WORK TASK — The expected output is exactly the lines below, starting at the line with "L’équipe Monsieur Vintage (337, 2505)" and ending at the line with "GY-9023 Simple modern", both included; no other line belongs in it.

(Stored data entries)
***

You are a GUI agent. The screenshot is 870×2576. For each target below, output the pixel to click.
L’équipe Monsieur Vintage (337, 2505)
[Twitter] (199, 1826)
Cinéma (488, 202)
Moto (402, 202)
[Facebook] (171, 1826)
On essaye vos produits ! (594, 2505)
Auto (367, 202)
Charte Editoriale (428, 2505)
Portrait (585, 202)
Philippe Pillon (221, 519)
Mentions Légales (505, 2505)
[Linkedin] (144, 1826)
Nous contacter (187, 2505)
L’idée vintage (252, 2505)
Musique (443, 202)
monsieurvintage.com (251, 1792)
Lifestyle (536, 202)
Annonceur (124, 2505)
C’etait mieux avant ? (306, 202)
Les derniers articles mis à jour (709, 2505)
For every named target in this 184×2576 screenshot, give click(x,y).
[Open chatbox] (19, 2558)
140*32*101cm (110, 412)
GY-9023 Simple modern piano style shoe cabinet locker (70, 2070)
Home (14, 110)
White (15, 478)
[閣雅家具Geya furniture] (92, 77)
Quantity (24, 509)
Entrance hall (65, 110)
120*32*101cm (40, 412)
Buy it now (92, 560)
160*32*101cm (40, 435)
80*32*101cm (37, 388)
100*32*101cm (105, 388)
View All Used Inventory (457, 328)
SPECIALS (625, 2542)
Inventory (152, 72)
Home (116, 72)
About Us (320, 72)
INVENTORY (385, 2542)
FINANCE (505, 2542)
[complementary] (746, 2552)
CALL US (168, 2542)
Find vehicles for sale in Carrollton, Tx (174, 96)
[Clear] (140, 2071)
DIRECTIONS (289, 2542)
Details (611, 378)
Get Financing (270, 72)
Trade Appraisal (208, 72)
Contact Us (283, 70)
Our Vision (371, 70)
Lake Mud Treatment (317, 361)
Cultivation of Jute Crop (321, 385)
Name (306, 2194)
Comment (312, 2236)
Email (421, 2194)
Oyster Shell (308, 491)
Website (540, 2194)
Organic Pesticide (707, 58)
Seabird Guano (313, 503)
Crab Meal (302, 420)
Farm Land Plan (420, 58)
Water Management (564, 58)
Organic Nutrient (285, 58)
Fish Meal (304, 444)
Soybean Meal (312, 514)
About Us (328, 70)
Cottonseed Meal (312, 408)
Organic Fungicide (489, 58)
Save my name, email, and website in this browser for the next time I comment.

***

EXERCISE SOLUTION —
L’équipe Monsieur Vintage (337, 2505)
[Twitter] (199, 1826)
Cinéma (488, 202)
Moto (402, 202)
[Facebook] (171, 1826)
On essaye vos produits ! (594, 2505)
Auto (367, 202)
Charte Editoriale (428, 2505)
Portrait (585, 202)
Philippe Pillon (221, 519)
Mentions Légales (505, 2505)
[Linkedin] (144, 1826)
Nous contacter (187, 2505)
L’idée vintage (252, 2505)
Musique (443, 202)
monsieurvintage.com (251, 1792)
Lifestyle (536, 202)
Annonceur (124, 2505)
C’etait mieux avant ? (306, 202)
Les derniers articles mis à jour (709, 2505)
For every named target in this 184×2576 screenshot, give click(x,y).
[Open chatbox] (19, 2558)
140*32*101cm (110, 412)
GY-9023 Simple modern piano style shoe cabinet locker (70, 2070)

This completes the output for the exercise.